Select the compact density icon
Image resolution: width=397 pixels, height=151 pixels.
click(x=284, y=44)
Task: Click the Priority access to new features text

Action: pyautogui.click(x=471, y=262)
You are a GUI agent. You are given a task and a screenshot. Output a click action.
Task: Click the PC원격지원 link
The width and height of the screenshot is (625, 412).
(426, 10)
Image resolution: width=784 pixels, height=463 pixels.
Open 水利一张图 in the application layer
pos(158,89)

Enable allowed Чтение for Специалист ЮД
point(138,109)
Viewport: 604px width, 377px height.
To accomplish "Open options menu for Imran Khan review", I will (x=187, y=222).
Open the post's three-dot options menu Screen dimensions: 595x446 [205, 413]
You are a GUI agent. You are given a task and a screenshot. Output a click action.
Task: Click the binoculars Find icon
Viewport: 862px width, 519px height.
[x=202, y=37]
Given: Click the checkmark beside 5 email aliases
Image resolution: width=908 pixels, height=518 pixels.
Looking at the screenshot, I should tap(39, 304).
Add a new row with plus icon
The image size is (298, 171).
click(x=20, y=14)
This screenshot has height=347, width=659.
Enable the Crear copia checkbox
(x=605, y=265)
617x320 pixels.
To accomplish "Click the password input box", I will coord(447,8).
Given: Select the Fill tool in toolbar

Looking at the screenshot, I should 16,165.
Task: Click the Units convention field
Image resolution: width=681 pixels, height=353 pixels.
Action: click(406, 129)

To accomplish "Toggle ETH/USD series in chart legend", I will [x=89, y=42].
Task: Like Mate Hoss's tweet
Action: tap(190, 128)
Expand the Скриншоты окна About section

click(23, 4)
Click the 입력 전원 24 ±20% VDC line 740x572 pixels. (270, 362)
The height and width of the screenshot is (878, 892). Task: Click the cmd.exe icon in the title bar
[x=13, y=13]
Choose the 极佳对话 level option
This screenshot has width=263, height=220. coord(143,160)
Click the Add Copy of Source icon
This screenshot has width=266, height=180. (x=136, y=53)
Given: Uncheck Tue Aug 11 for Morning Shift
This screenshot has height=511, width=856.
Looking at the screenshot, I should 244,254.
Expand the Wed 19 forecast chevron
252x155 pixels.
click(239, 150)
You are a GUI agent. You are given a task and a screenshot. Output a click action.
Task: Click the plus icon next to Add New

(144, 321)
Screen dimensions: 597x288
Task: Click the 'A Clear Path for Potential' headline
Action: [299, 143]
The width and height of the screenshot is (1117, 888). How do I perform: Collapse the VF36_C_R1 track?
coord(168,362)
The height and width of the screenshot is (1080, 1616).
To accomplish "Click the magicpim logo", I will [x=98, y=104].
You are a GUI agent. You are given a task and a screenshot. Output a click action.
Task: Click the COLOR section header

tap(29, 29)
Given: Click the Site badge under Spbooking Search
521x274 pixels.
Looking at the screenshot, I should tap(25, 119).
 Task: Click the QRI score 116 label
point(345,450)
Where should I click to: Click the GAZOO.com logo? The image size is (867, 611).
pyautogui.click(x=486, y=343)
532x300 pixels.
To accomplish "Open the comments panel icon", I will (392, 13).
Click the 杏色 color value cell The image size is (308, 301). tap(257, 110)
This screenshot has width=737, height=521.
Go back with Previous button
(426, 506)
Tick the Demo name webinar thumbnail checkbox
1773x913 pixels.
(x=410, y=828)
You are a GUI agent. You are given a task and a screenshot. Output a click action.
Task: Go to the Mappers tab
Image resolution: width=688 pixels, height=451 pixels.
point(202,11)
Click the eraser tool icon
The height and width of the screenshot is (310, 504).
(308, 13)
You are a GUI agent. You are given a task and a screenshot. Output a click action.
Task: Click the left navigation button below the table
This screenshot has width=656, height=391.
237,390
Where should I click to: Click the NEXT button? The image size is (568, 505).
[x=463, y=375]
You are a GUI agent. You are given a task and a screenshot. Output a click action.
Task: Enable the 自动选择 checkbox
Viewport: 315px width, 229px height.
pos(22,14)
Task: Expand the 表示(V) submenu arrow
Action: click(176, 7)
....
- Directions -
Take the part of the rows that opens with the line containing "This screenshot has width=737, height=521." and closes with the line containing "(x=410, y=828)", replace "Previous" with "Back", and give back only those lines, leaving everything else unchanged.

- Response to the task -
This screenshot has width=737, height=521.
Go back with Back button
(426, 506)
Tick the Demo name webinar thumbnail checkbox
1773x913 pixels.
(x=410, y=828)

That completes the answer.